Adaptation to salinity:
1. Halophiles are bacteria that live in high salinity starting from 10% sodium chloride to saturation and can even live in salt crystals. The environments include aquatic areas of high salinity, salt marshes, surface salt lakes, subterranean salt lakes, etc. Halobacterium salinarum can live in the Dead Sea. Their cytoplasm must therefore are isosmotic with the surrounding environment. Hypersaline conditions promote protein aggregation and collapse, prevent electrostatic interactions between protein residues, and decrease the availability of water molecules. Halophile proteins, however, can fold only in high salt conditions. This binding of protein to salt is dependent on presence of large number of acidic amino acids on the surface. Further, these proteins form more random-coil structures, rather than α-helices. They have a membrane pump that pumps in potassium in while pumping sodium ion. This pump functions to maintain osmotic balance. Proteins such as cysteinyl-tRNA synthetase are active only in high salt concentration.
Adaptation to oxygen:
1. Microaerophiles are bacteria that can grow in low oxygen conditions. However, they cannot live in anaerobic conditions. They are sensitive to toxic forms of oxygen and high oxygen concentration being inhibitory. They maintain a constant turnover of primary metabolic substrates in response to different oxygen levels. As a result, they maintain catabolic enzymes, substrates, and cofactors at high steady-state levels. Under low oxygen tension, some microaerophile activate anaerobic pathways. Camplyobacter jejuni utilizes a single NrdAB-type ribonucleotide reductase for DNA synthesis. Many microaerophiles lack the enzymes that can degrade reactive oxygen species. C. jejuni has two iron sulphur cluster enzymes that are normally present in obligate anaerobes, making them more susceptible to high oxygen levels. Helicobacter pylori has a branched TCA pathway.
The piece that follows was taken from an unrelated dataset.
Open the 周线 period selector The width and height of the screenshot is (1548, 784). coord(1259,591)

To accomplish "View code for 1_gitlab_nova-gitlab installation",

However, both the normal and , branched pathway can be connected by α-ketoglutarate ferredoxin oxidoreductase. The branched version lacks the alpha keto glutarate dehydrogenase enzyme.
2. The facultative anaerobes can grow in the presence or absence of oxygen. They switch their metabolism according to their environment. However, they prefer aerobic environment as aerobic respiration generates the largest amount of energy for faster growth. They can use fermentation mode or other terminal electron acceptors.
3. Aerotolerant anaerobes are microorganism that can also grow in the presence or absence of oxygen but exhibit no preference. They only carry out fermentation irrespective of the oxygen levels.
4. Obligate anaerobes can only grow in the absence of oxygen. An oxygenated environment is toxic to them. They are sensitive to oxygen because they lack superoxide dismutase enzyme and catalase that protects cell from reactive oxygen species.